"IT WAS ALL WRONG TOGETHER."

"And you have been in gaol together! And you know what brought him there, the whole story!" Curiosity crept into the young man's tone, and made it less bitter. He filled a pipe. "For my part, I never had the rights of that story," he said.

"There were no rights," said the convict. "It was all wrong together. Your father robbed the bank of which he himself was manager. He had lost money in mining speculations. He took to the bush, and fought desperately for his life."

"I'm glad he did that!" exclaimed Deverell.

The other's eyes kindled, but he only said: "It was what anyone would have done in his place."

"Is it?" answered Deverell scornfully. "Did you, for instance?"

The old man shrugged his shoulders.
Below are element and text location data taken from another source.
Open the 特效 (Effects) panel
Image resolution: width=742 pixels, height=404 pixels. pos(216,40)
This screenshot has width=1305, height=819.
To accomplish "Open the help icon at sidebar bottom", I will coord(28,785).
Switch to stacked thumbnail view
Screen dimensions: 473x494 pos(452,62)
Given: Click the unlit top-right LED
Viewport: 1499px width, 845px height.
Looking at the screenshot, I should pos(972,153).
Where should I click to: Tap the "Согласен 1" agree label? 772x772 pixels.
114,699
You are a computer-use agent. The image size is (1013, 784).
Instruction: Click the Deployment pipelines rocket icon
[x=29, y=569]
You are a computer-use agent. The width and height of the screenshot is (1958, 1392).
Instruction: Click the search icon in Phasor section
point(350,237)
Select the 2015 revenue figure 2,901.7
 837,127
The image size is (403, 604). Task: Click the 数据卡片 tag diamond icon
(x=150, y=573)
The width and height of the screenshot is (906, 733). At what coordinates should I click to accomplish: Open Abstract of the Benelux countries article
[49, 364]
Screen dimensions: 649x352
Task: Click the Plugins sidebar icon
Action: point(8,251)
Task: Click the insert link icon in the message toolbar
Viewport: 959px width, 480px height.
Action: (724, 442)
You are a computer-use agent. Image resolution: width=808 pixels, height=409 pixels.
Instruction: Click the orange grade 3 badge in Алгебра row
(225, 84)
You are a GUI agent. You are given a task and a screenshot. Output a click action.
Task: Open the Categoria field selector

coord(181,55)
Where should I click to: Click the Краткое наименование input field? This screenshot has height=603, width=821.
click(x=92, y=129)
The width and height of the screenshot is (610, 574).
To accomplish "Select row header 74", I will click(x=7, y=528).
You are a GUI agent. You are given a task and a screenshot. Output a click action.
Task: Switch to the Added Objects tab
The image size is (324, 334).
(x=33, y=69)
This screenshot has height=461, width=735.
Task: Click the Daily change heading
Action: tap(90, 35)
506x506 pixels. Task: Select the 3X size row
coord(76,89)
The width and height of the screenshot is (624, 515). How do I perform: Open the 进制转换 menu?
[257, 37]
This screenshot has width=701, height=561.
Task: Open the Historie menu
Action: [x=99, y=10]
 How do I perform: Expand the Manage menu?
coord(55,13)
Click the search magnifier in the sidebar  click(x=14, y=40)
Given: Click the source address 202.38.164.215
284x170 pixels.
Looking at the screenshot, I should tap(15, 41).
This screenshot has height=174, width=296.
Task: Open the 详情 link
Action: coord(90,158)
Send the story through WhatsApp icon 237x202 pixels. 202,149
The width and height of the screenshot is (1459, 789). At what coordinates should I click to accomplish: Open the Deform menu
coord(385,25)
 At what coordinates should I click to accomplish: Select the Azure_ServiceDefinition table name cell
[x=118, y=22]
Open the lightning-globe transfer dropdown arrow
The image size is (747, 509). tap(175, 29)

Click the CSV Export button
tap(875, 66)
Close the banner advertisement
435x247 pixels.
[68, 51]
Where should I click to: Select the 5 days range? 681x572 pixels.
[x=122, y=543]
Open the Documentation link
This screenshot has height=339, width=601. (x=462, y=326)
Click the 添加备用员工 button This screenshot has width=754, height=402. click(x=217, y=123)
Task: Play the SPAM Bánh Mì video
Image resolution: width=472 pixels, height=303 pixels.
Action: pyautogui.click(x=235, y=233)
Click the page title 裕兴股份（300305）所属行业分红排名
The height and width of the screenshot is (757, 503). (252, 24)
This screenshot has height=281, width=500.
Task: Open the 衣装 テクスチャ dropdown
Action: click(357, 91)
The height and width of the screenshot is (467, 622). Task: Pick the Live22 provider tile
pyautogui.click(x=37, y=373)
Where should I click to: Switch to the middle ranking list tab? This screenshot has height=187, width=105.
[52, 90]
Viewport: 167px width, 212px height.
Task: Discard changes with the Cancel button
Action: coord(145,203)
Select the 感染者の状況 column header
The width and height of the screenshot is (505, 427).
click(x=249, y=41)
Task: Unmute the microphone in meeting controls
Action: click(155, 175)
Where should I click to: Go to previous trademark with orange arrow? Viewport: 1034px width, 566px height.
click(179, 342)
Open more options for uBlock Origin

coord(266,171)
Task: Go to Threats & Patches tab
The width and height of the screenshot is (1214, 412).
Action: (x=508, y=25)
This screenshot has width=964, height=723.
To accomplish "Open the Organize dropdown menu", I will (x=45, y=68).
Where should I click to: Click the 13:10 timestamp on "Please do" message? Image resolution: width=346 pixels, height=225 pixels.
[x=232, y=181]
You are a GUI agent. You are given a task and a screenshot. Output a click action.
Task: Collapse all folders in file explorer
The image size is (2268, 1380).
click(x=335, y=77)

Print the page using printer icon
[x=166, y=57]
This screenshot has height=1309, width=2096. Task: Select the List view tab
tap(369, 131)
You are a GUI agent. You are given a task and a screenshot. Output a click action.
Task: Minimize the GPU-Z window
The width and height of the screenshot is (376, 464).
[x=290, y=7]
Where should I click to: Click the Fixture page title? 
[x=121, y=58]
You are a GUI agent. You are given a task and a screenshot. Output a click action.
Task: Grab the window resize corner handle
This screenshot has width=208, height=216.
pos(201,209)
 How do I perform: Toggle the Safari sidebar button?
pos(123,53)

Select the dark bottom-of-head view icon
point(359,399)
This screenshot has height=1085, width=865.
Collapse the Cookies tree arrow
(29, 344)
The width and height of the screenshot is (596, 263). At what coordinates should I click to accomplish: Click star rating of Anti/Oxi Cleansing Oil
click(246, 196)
Deverell laughed aloud. His father might have been a villain, but he had not been a coward. That was one consolation.

A silence fell between the two men. There were no more flames from the fire, but only the glow of red-hot embers. This reddened the face of Deverell, but it did not reach that of the old man. He was thus free to stare at Deverell as hard and as long as he liked, and his eyes never left the young man's face. It was a sufficiently handsome face, with eyes as dark as those of the old man, only lightened and brightened by an expression altogether different. Deverell's pipe had soothed him. He seemed as serene now as he had been before he knew that his companion had been also the companion of his father—in prison. After all, he had grown up with the knowledge that his father was a convicted felon; to be reminded of it casually, but also privately, could not wound him very deeply. The tramp, staring at him with a fierce yearning in his eyes, which the young man could not see, seemed to divine this, but said:—

"It cannot be pleasant for you to see me. I wouldn't have come, only I promised to see you; I promised to let him hear about you. It would have been worse, you know, had he got out on ticket-of-leave, and come himself!"

"It would so!" exclaimed Deverell sincerely.